Task description:
All lines from the entries below that contain the string "target" should be copied out.

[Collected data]

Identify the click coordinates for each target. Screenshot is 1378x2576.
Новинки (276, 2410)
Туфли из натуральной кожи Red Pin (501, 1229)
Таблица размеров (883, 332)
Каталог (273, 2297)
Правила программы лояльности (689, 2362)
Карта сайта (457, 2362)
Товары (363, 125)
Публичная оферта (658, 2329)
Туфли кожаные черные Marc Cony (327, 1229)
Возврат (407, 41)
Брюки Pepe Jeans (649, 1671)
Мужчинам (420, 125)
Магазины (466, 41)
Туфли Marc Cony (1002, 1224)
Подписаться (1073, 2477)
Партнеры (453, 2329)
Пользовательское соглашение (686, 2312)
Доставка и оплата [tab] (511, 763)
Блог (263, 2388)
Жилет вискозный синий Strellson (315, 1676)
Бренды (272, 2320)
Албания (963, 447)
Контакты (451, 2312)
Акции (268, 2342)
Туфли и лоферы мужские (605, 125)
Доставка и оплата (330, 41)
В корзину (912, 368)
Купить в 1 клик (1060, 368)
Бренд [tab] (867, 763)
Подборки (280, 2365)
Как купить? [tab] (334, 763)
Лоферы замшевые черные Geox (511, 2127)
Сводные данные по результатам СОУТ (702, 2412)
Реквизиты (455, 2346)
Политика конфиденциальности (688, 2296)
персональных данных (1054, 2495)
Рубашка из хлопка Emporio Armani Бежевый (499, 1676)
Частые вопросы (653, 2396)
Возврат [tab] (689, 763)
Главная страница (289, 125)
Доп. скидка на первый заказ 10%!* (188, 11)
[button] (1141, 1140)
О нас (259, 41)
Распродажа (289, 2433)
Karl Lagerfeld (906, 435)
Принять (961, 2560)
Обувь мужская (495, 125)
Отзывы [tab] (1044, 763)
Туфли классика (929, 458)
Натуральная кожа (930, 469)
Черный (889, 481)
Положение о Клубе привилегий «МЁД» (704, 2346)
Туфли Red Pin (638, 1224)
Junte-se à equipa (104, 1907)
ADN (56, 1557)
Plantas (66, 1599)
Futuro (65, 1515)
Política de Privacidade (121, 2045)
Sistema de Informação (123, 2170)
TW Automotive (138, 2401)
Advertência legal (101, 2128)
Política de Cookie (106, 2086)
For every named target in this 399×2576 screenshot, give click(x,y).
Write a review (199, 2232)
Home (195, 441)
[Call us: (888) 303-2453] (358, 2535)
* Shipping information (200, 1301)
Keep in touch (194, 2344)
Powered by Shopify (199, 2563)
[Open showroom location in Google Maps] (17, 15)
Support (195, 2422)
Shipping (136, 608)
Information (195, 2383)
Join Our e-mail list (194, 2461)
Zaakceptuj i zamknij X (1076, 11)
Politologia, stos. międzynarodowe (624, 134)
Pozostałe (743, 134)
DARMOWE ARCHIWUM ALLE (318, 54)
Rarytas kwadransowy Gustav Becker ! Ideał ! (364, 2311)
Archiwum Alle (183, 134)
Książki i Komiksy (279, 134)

The answer:
Identify the click coordinates for each target. Screenshot is 1378x2576.
For every named target in this 399×2576 screenshot, give click(x,y).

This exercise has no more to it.